Data supplied:

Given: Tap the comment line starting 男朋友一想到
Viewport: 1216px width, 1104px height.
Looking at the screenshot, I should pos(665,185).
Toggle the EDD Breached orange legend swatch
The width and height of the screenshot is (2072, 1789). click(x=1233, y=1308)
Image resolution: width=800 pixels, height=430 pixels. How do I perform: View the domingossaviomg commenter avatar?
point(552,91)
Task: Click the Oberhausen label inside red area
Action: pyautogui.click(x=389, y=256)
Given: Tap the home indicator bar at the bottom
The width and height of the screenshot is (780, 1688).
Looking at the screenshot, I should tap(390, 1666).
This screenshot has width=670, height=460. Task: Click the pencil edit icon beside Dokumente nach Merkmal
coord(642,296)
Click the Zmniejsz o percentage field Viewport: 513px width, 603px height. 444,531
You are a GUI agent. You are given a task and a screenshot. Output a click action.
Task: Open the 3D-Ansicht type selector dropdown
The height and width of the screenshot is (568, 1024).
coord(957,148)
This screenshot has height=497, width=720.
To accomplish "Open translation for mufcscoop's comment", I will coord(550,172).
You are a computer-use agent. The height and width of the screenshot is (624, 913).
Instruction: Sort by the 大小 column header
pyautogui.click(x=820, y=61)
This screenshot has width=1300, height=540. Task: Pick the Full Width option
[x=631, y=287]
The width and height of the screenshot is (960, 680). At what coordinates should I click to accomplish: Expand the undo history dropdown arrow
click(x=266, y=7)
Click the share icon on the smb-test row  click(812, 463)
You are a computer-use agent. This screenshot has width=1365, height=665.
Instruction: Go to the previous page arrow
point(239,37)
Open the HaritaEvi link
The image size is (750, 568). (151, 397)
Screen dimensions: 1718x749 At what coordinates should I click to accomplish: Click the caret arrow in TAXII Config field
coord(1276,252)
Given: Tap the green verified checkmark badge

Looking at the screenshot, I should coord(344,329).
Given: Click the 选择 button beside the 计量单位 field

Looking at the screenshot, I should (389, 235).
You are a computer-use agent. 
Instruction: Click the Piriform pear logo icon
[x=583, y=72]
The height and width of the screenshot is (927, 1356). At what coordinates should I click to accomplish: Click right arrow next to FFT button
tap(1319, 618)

What the task requires:
Copy the data above word for word.

Solution to this exercise:
Given: Tap the comment line starting 男朋友一想到
Viewport: 1216px width, 1104px height.
Looking at the screenshot, I should pos(665,185).
Toggle the EDD Breached orange legend swatch
The width and height of the screenshot is (2072, 1789). click(x=1233, y=1308)
Image resolution: width=800 pixels, height=430 pixels. How do I perform: View the domingossaviomg commenter avatar?
point(552,91)
Task: Click the Oberhausen label inside red area
Action: pyautogui.click(x=389, y=256)
Given: Tap the home indicator bar at the bottom
The width and height of the screenshot is (780, 1688).
Looking at the screenshot, I should tap(390, 1666).
This screenshot has width=670, height=460. Task: Click the pencil edit icon beside Dokumente nach Merkmal
coord(642,296)
Click the Zmniejsz o percentage field Viewport: 513px width, 603px height. 444,531
You are a GUI agent. You are given a task and a screenshot. Output a click action.
Task: Open the 3D-Ansicht type selector dropdown
The height and width of the screenshot is (568, 1024).
coord(957,148)
This screenshot has height=497, width=720.
To accomplish "Open translation for mufcscoop's comment", I will coord(550,172).
You are a computer-use agent. The height and width of the screenshot is (624, 913).
Instruction: Sort by the 大小 column header
pyautogui.click(x=820, y=61)
This screenshot has width=1300, height=540. Task: Pick the Full Width option
[x=631, y=287]
The width and height of the screenshot is (960, 680). At what coordinates should I click to accomplish: Expand the undo history dropdown arrow
click(x=266, y=7)
Click the share icon on the smb-test row  click(812, 463)
You are a computer-use agent. This screenshot has width=1365, height=665.
Instruction: Go to the previous page arrow
point(239,37)
Open the HaritaEvi link
The image size is (750, 568). (151, 397)
Screen dimensions: 1718x749 At what coordinates should I click to accomplish: Click the caret arrow in TAXII Config field
coord(1276,252)
Given: Tap the green verified checkmark badge

Looking at the screenshot, I should coord(344,329).
Given: Click the 选择 button beside the 计量单位 field

Looking at the screenshot, I should (389, 235).
You are a computer-use agent. 
Instruction: Click the Piriform pear logo icon
[x=583, y=72]
The height and width of the screenshot is (927, 1356). At what coordinates should I click to accomplish: Click right arrow next to FFT button
tap(1319, 618)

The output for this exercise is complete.